[SOURCE RECORDS]
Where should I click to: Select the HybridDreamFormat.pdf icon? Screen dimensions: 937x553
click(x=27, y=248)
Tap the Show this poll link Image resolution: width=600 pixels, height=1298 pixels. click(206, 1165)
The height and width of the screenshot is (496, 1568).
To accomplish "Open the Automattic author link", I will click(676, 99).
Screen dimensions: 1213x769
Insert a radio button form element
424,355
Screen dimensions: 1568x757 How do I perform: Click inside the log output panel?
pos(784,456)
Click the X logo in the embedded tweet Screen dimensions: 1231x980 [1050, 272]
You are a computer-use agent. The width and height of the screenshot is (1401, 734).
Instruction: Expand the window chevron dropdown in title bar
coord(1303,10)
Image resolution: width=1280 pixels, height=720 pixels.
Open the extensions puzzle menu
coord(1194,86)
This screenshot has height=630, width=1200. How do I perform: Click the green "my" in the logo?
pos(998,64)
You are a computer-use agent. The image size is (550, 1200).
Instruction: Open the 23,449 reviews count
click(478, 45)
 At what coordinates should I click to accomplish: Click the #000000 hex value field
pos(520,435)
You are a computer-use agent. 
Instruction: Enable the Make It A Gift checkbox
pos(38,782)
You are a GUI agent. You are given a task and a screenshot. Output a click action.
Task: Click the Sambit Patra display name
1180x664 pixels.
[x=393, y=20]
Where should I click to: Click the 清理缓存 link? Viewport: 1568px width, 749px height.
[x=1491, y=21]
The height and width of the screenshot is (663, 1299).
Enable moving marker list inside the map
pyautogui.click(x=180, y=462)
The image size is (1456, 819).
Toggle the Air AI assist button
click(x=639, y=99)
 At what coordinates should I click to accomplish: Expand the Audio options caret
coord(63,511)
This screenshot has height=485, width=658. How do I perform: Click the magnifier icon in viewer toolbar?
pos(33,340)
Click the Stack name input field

[ASSIGNMENT] Your reply should contain each entry, copied without alteration.

[REPLY TO THE EXERCISE]
Where should I click to: Select the HybridDreamFormat.pdf icon? Screen dimensions: 937x553
click(x=27, y=248)
Tap the Show this poll link Image resolution: width=600 pixels, height=1298 pixels. click(206, 1165)
The height and width of the screenshot is (496, 1568).
To accomplish "Open the Automattic author link", I will click(676, 99).
Screen dimensions: 1213x769
Insert a radio button form element
424,355
Screen dimensions: 1568x757 How do I perform: Click inside the log output panel?
pos(784,456)
Click the X logo in the embedded tweet Screen dimensions: 1231x980 [1050, 272]
You are a computer-use agent. The width and height of the screenshot is (1401, 734).
Instruction: Expand the window chevron dropdown in title bar
coord(1303,10)
Image resolution: width=1280 pixels, height=720 pixels.
Open the extensions puzzle menu
coord(1194,86)
This screenshot has height=630, width=1200. How do I perform: Click the green "my" in the logo?
pos(998,64)
You are a computer-use agent. The image size is (550, 1200).
Instruction: Open the 23,449 reviews count
click(478, 45)
 At what coordinates should I click to accomplish: Click the #000000 hex value field
pos(520,435)
You are a computer-use agent. 
Instruction: Enable the Make It A Gift checkbox
pos(38,782)
You are a GUI agent. You are given a task and a screenshot. Output a click action.
Task: Click the Sambit Patra display name
1180x664 pixels.
[x=393, y=20]
Where should I click to: Click the 清理缓存 link? Viewport: 1568px width, 749px height.
[x=1491, y=21]
The height and width of the screenshot is (663, 1299).
Enable moving marker list inside the map
pyautogui.click(x=180, y=462)
The image size is (1456, 819).
Toggle the Air AI assist button
click(x=639, y=99)
 At what coordinates should I click to accomplish: Expand the Audio options caret
coord(63,511)
This screenshot has height=485, width=658. How do I perform: Click the magnifier icon in viewer toolbar?
pos(33,340)
Click the Stack name input field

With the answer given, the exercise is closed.